Come Michela Maria Guarino, la gravida, nel 1871, trentatreenne, rinchiusa nel manicomio perché ossessionata da una maternità che non arriva eppure certa, ogni volta, di essere incinta, parlano tutti in prima persona i protagonisti di Tredici canti. Fanno tenerezza o mettono i brividi le loro storie, tredici casi di pazienti celebri - il matematico Renato Caccioppoli, il primo pentito di camorra Gennaro Abbatemaggio, l’anarchica Clotilde Peani e il giovane ribelle Emilio Caporali -  e meno celebri - l’avvocato Virginio Mogliazza morto con i suoi 33 anni cristici dopo aver bevuto vino. Tredici canti in cui la follia, con le sue misteriose e divine manifestazioni, illumina il lato oscuro di un secolo.
Afferma la Marchitelli: “Ovviamente nella scrittura – che è stato un vero e proprio dialogo con i morti, con le ombre e con l'Ombra – forte è stata la suggestione del luogo che ho frequentato per anni. L'ex manicomio – ma tutti lo sono allo stesso modo – è stato un luogo di morte, ma pulsa ancora di vita. Eppure, questa cittadella di 220mila metri quadrati, scrigno di memorie capace di esercitare un paradossale fascino, probabilmente non resisterà a lungo (la gran parte probabilmente verrà messa in vendita). E dunque non tutti potranno ancora avere l'opportunità di confrontarsi con questa città del dolore dove è passata la storia di Italia e del Mezzogiorno in particolare.

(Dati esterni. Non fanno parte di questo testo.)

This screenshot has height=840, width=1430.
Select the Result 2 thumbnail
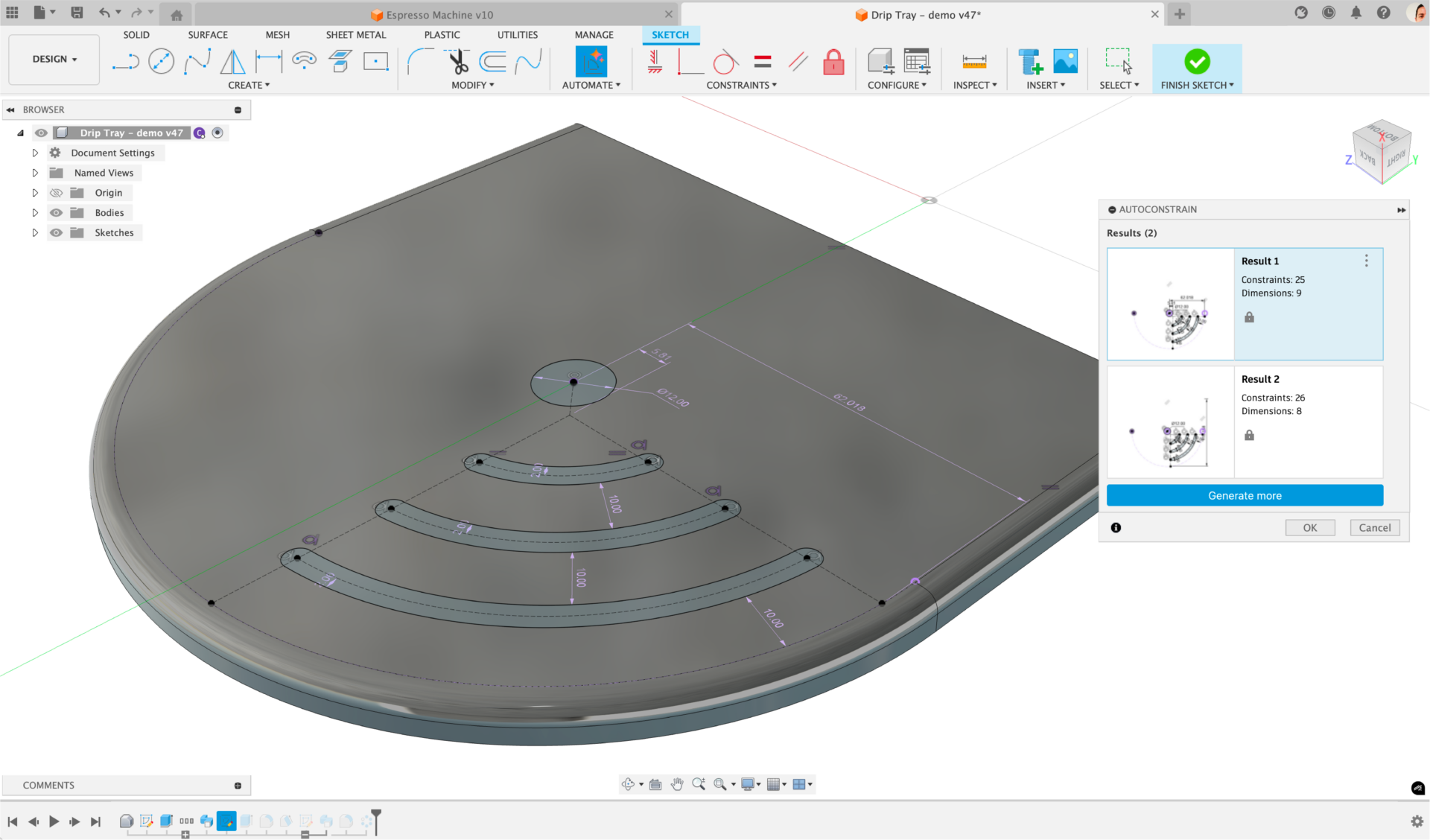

Il pensiero costante che mi attraversa è che la follia non sia un concetto relegato al manicomio o ad anni bui in cui regnavano pregiudizi e ignoranza, ma è quanto mai attuale, perché la follia nasce lì dove viene impedito all'individuo di essere ciò che è, aderendo alla propria natura e alla propria unicità: quando all'individuo viene sottratta questa libertà di essere – sia essa espressione di genialità, manifestazione artistica o anche semplicemente rivelazione di sentimenti veraci – allora la spinta all'individuazione (nel senso junghiano del termine) si trasformerà in patologia; di qui le manie, le ossessioni e le nevrosi dell'epoca attuale”.
Certo non si rimane indifferenti dopo aver letto Tredici canti. La sofferenza è tangibile in queste storie profonde, di gente che ha superato i limiti (ma quali? Quelli dii ciascuno di noi o quelli imposti dalla società?): “Ho affrontato – sottolinea la Marchitelli nella nota conclusiva – le carte dell’ex manicomio Leonardo Bianchi con coraggio e spavento, entusiasmo e responsabilità, ho constatato l’indifferenza delle istituzioni e riscontrato la presenza di questo luogo nella memoria di chiunque, oltre qualsiasi immaginazione”
Anna Marchitelli (1982) è nata, vive e lavora a Napoli. Si è laureata in Lettere Moderne e in Filologia Moderna all’Università degli Studi di Napoli Federico II. Collabora con le pagine della cultura e dello spettacolo per il Corriere del Mezzogiorno. Dal 2010 al 2016 ha collaborato, nelle stesse pagine, con la Repubblica (edizione di Napoli). Nell’ottobre del 2017 ha pubblicato la sua prima raccolta di poesie, Certe stanze per Manni Editori.